-- Aufgaben --
(A) Schreiben Sie aus dem Artikel zum Steuerbonus für Vollzeitarbeit den Abschnitt wörtlich heraus, der mit den Worten „Der FDP-Ständerat Damian“ einsetzt und mit „er ganz bewusst.“ schließt.
(B) Führen Sie den Artikel zum Steuerbonus für Vollzeitarbeit im Anschluss an seinen letzten Satz weiter.

Damian Müller | Ständerat

Vollzeitarbeit soll steuerlich belohnt werden

  • 20. September 2023
  • 6 min Lesezeit

Der FDP-Ständerat Damian Müller will einen Steuerbonus für alle, die 100 Prozent arbeiten. Dies soll die 10-Millionen-Schweiz verhindern. Von Albert Steck in der NZZ am Sonntag vom 17. September 2023

Die Debatte um das Arbeitspensum ist emotional aufgeladen. Schnell ist von Teilzeit-Bashing die Rede. Trotzdem lanciert Damian Müller den Vorstoss, Vollzeitarbeit steuerlich zu belohnen. Sticht er damit nicht in ein Wespennest? «Dieses Risiko nehme ich in Kauf», sagt der Luzerner FDP-Ständerat. Seinen Weckruf jedoch platziere er ganz bewusst.

«Alle warnen derzeit vor der 10-Millionen- Schweiz und den Problemen, die für unser Land daraus entstehen. Kaum jemand aber redet offen darüber, wie wir das verhindern können: Es führt kein Weg daran vorbei, dass wir im Inland das Arbeitspotenzial besser ausschöpfen müssen.» Besonders die SVP klage zwar gegen die Zuwanderung. Dennoch biete die Partei keine Rezepte gegen den Mangel an Fachkräften, kritisiert Müller. «Ehrlicherweise müsste die SVP reinen Wein einschenken, dass uns die Beitragszahler fehlen, um die künftigen AHV-Renten der Babyboomer zu finanzieren.» Jedes Jahr gehen viel mehr Erwerbstätige in Pension, als Junge nachrücken. Bis im Jahr 2025 wird die Zahl der unbesetzten Stellen auf über 300 000 wachsen, wie das Gottlieb-Duttweiler-Institut errechnet hat. Unter der Annahme, dass keine ausländischen Arbeitskräfte zuwandern, würde diese Lücke bis 2030 sogar auf 800 000 Stellen ansteigen.

Einträge zum Zeigen auf Wörter und Elemente:

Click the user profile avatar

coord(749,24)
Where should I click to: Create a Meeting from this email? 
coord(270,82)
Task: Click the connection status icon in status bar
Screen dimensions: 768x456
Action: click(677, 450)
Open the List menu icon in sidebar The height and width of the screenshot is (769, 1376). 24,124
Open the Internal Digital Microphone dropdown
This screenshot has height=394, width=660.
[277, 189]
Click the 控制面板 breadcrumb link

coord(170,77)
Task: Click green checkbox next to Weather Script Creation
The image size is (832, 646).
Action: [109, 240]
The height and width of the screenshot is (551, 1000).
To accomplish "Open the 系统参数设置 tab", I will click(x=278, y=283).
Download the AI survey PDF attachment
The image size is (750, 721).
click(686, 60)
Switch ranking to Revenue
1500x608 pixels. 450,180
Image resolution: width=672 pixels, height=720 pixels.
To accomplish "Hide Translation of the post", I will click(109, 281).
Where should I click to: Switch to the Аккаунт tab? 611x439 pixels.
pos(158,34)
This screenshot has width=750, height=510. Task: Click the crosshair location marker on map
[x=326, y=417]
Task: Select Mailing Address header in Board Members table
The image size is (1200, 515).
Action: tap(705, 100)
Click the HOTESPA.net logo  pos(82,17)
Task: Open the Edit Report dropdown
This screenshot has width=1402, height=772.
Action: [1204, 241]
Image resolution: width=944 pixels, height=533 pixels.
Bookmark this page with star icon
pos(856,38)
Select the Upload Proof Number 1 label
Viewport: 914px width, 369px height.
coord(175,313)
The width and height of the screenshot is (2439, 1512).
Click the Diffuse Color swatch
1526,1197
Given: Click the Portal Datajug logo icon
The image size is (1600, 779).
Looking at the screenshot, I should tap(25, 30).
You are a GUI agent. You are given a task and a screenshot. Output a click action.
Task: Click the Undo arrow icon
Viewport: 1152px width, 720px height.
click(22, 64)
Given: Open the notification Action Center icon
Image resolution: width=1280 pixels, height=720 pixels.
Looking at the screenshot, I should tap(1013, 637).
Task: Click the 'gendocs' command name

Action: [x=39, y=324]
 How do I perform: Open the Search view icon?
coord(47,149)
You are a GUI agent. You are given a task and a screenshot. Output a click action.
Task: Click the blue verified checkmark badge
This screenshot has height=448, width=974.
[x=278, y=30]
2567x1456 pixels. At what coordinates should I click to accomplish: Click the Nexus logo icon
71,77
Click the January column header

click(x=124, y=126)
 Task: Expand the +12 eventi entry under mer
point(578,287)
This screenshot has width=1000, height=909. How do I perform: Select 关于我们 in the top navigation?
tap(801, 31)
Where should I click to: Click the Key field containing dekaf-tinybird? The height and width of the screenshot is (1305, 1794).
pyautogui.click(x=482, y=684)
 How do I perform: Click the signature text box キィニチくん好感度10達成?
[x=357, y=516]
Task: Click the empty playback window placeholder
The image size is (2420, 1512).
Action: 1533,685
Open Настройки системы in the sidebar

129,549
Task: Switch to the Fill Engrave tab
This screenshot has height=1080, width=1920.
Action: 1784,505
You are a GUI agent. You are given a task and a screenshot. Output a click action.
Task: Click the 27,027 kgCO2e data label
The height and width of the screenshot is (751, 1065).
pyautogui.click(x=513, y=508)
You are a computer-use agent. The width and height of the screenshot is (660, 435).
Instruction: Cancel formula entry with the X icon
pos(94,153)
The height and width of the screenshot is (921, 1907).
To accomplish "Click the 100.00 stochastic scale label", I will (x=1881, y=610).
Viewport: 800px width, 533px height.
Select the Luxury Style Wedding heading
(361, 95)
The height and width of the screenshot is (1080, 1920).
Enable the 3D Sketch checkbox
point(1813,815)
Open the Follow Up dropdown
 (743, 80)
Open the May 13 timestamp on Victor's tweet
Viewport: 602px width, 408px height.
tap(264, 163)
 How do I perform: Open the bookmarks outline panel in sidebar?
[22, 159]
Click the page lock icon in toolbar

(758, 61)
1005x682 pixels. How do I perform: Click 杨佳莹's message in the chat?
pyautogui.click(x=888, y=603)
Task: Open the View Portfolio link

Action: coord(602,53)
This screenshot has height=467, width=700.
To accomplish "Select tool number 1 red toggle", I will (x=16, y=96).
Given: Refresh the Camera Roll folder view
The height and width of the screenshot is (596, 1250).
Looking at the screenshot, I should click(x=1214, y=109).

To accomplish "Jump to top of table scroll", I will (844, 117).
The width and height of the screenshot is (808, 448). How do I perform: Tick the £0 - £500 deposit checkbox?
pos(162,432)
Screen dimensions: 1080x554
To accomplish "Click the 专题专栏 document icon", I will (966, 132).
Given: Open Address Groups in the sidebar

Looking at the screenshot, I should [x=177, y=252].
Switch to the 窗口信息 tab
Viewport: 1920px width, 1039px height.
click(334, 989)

-- Ergebnisse der Aufgaben --
(A)
Der FDP-Ständerat Damian Müller will einen Steuerbonus für alle, die 100 Prozent arbeiten. Dies soll die 10-Millionen-Schweiz verhindern. Von Albert Steck in der NZZ am Sonntag vom 17. September 2023

Die Debatte um das Arbeitspensum ist emotional aufgeladen. Schnell ist von Teilzeit-Bashing die Rede. Trotzdem lanciert Damian Müller den Vorstoss, Vollzeitarbeit steuerlich zu belohnen. Sticht er damit nicht in ein Wespennest? «Dieses Risiko nehme ich in Kauf», sagt der Luzerner FDP-Ständerat. Seinen Weckruf jedoch platziere er ganz bewusst.

(B)
«Wer Vollzeit arbeitet, leistet somit einen wichtigen Beitrag, um eines der drängendsten Probleme der Schweiz in den Griff zu bekommen», betont Damian Müller. Als Beispiel verweist er auf den Lehrermangel: Dieser hat schon jetzt dazu geführt, dass allein in den Kantonen Bern und Zürich 1500 Personen ohne Diplom unterrichten.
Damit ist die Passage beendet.